WeDLM: Reconciling Diffusion Language Models with Standard Causal Attention for Fast Inference
Abstract
Autoregressive (AR) generation is the standard decoding paradigm for Large Language Models (LLMs), but its token-by-token nature limits parallelism at inference time. Diffusion Language Models (DLLMs) offer parallel decoding by recovering multiple masked tokens per step; however, in practice they often fail to translate this parallelism into speed gains over optimized AR engines (e.g., vLLM). A key reason is that many DLLMs rely on bidirectional attention, which breaks standard prefix KV caching. We propose WeDLM, a diffusion decoding framework built entirely on standard causal attention to make parallel generation prefix-cache friendly.
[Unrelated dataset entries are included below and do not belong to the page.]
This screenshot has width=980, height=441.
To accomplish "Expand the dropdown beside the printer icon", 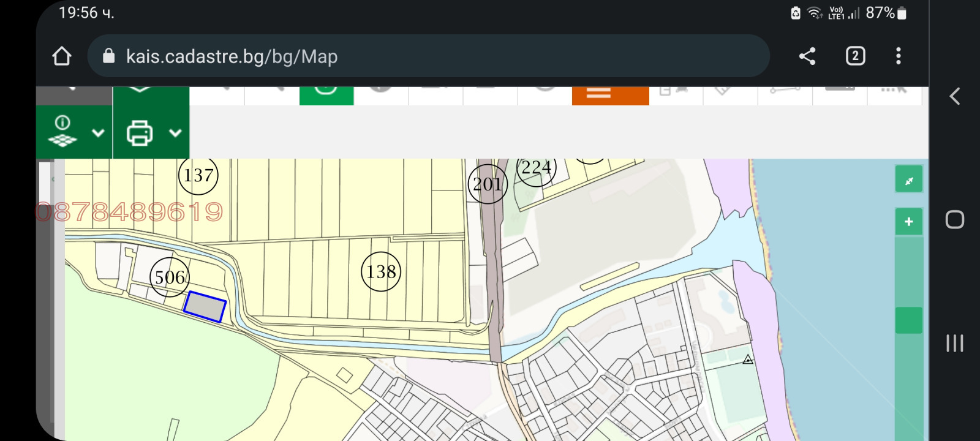I will 175,133.
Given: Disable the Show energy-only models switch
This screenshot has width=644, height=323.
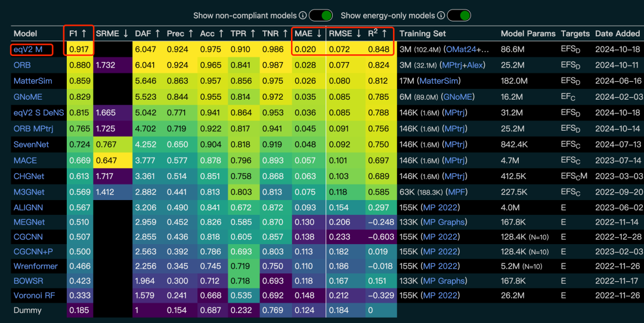Looking at the screenshot, I should [459, 16].
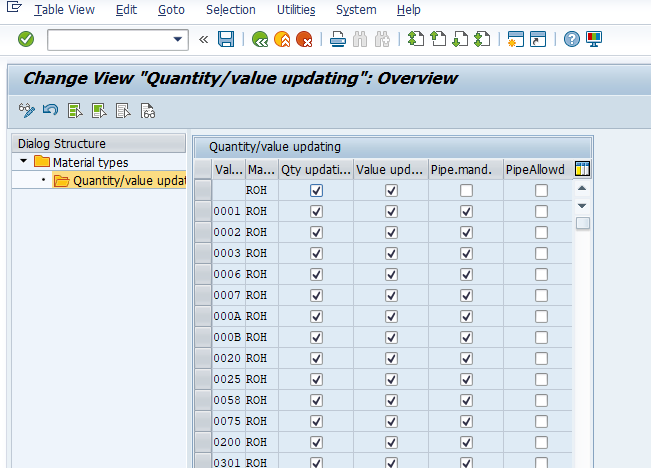The height and width of the screenshot is (468, 651).
Task: Open table column configuration icon
Action: [x=583, y=169]
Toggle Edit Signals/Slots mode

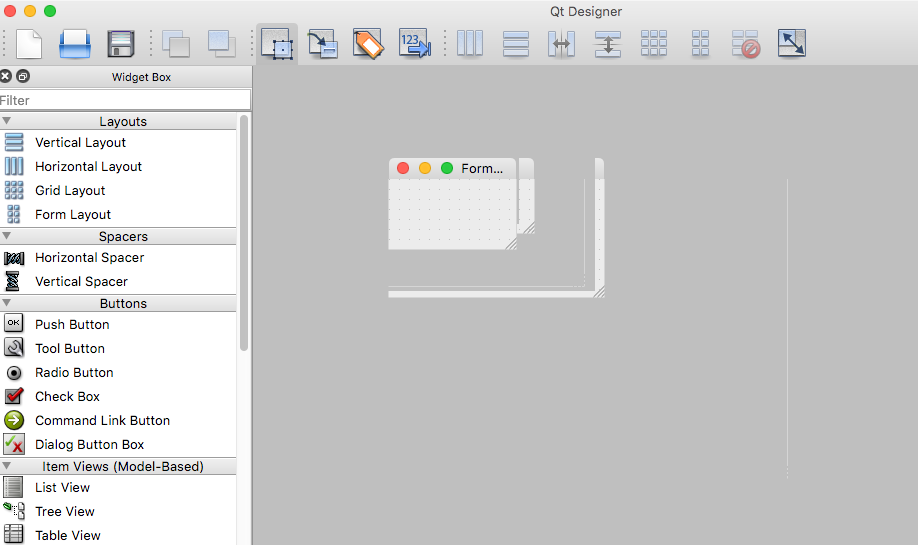pyautogui.click(x=322, y=43)
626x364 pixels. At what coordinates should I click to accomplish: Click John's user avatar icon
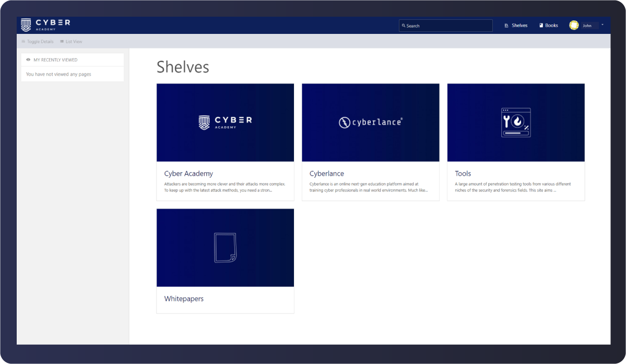[574, 25]
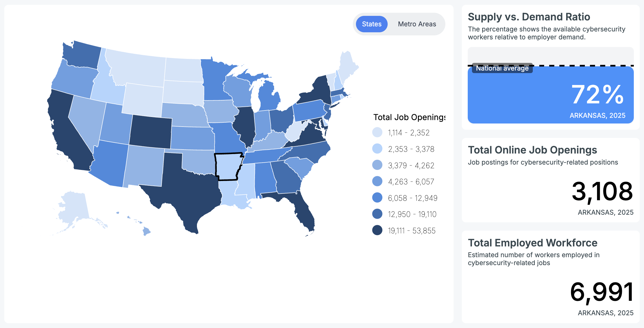Click the 72% Arkansas ratio bar
Viewport: 644px width, 328px height.
pyautogui.click(x=551, y=95)
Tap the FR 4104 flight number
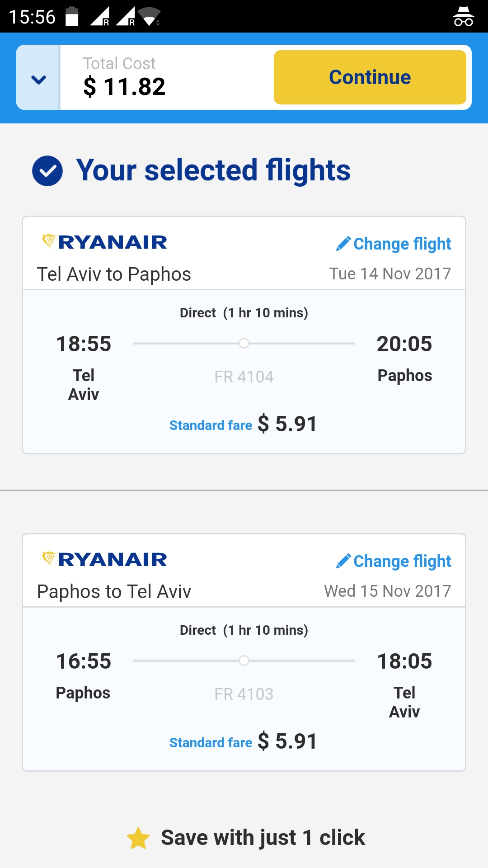The image size is (488, 868). [x=244, y=377]
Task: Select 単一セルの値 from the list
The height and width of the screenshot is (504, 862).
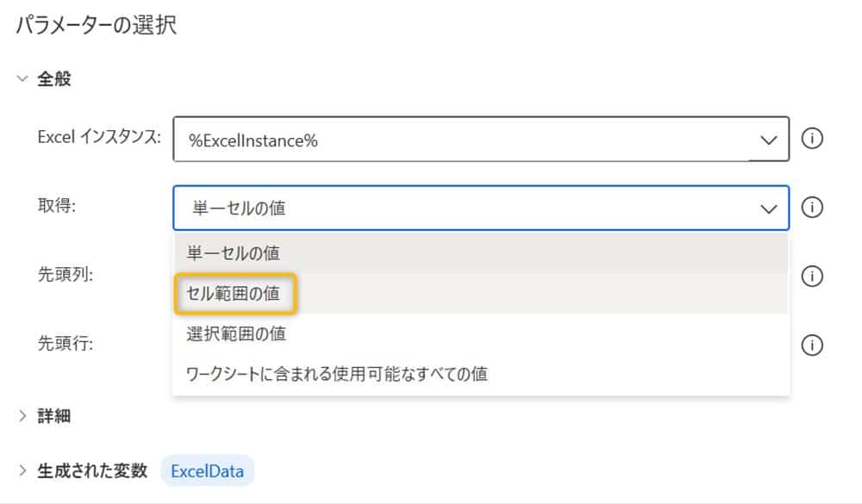Action: pyautogui.click(x=234, y=253)

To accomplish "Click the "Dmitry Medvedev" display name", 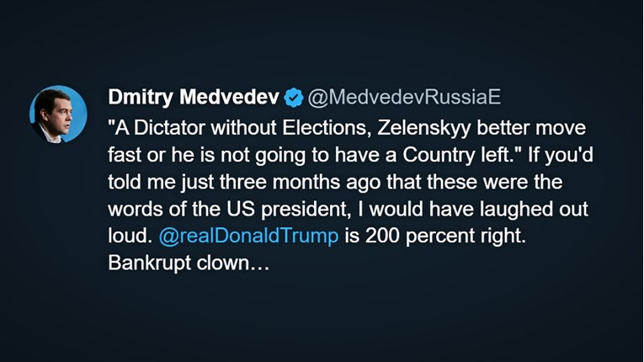I will [194, 98].
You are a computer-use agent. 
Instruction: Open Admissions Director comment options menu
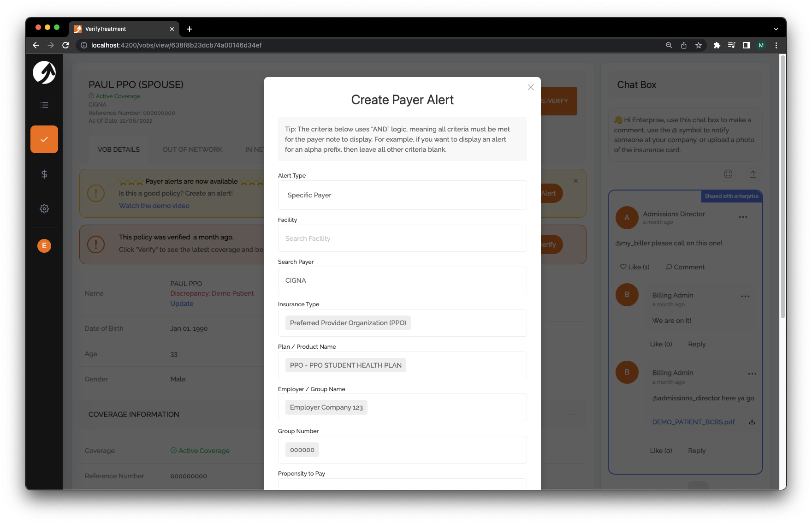[x=743, y=217]
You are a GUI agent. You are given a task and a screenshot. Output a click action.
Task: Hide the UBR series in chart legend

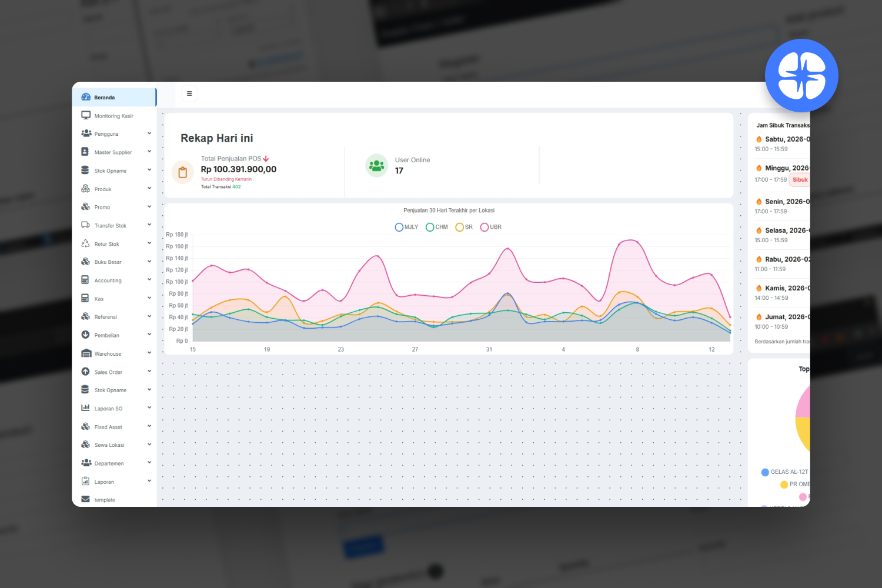click(485, 227)
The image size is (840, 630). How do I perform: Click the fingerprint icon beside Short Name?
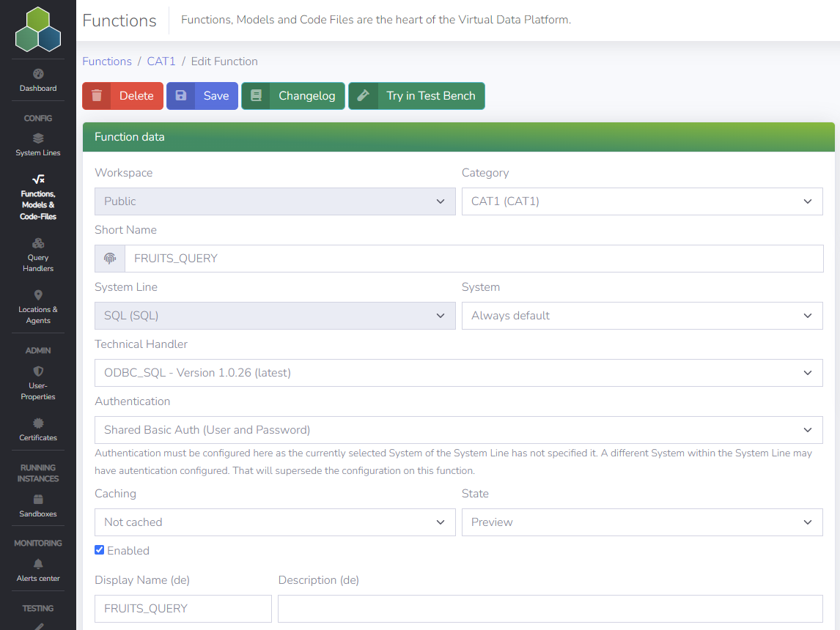point(109,258)
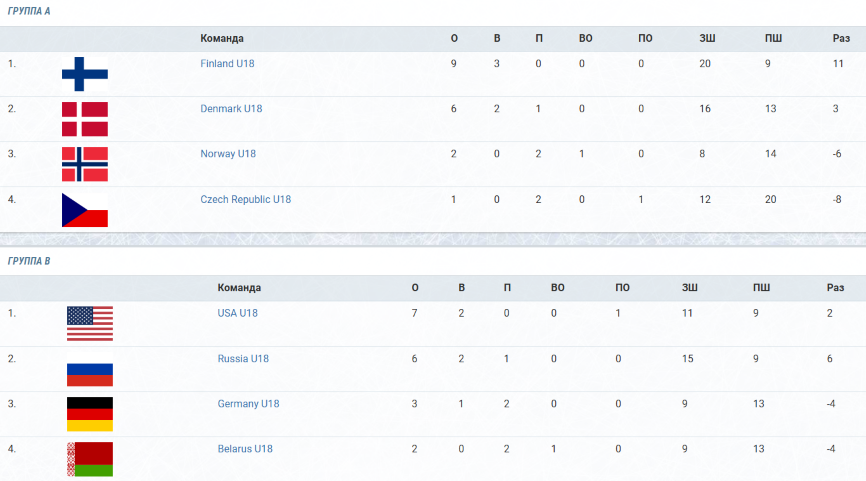Open the Germany U18 team link

[248, 404]
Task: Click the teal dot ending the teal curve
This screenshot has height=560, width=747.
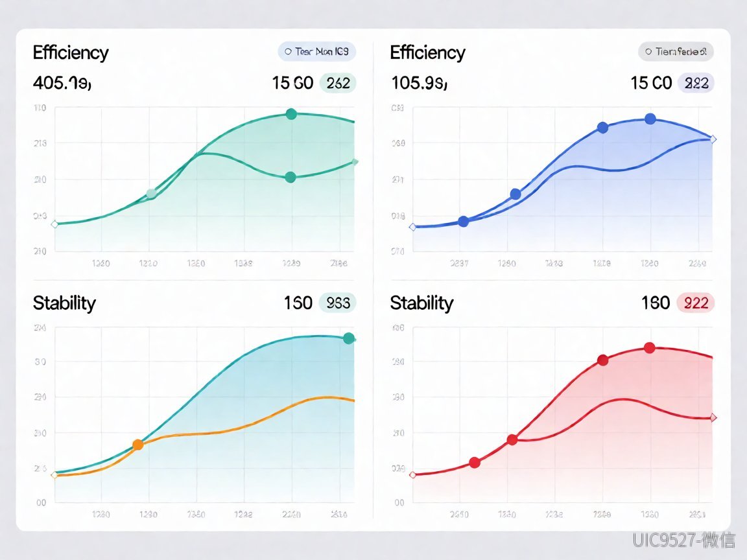Action: pyautogui.click(x=349, y=338)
The core idea is to let each masked position condition on all observed tokens while keeping a causal mask, achieved by Topological Reordering that moves observed tokens to the physical prefix while preserving their logical positions. Building on this, we introduce a streaming decoding procedure that continuously commits confident tokens into a growing left-to-right prefix, avoiding the stop-and-wait behavior common in block diffusion methods. Experiments show that WeDLM preserves the quality of strong AR backbones while delivering substantial speedups, approaching 3× on challenging reasoning benchmarks and up to 10× in low-entropy generation regimes; critically, our comparisons are against AR baselines served by vLLM under matched deployment settings.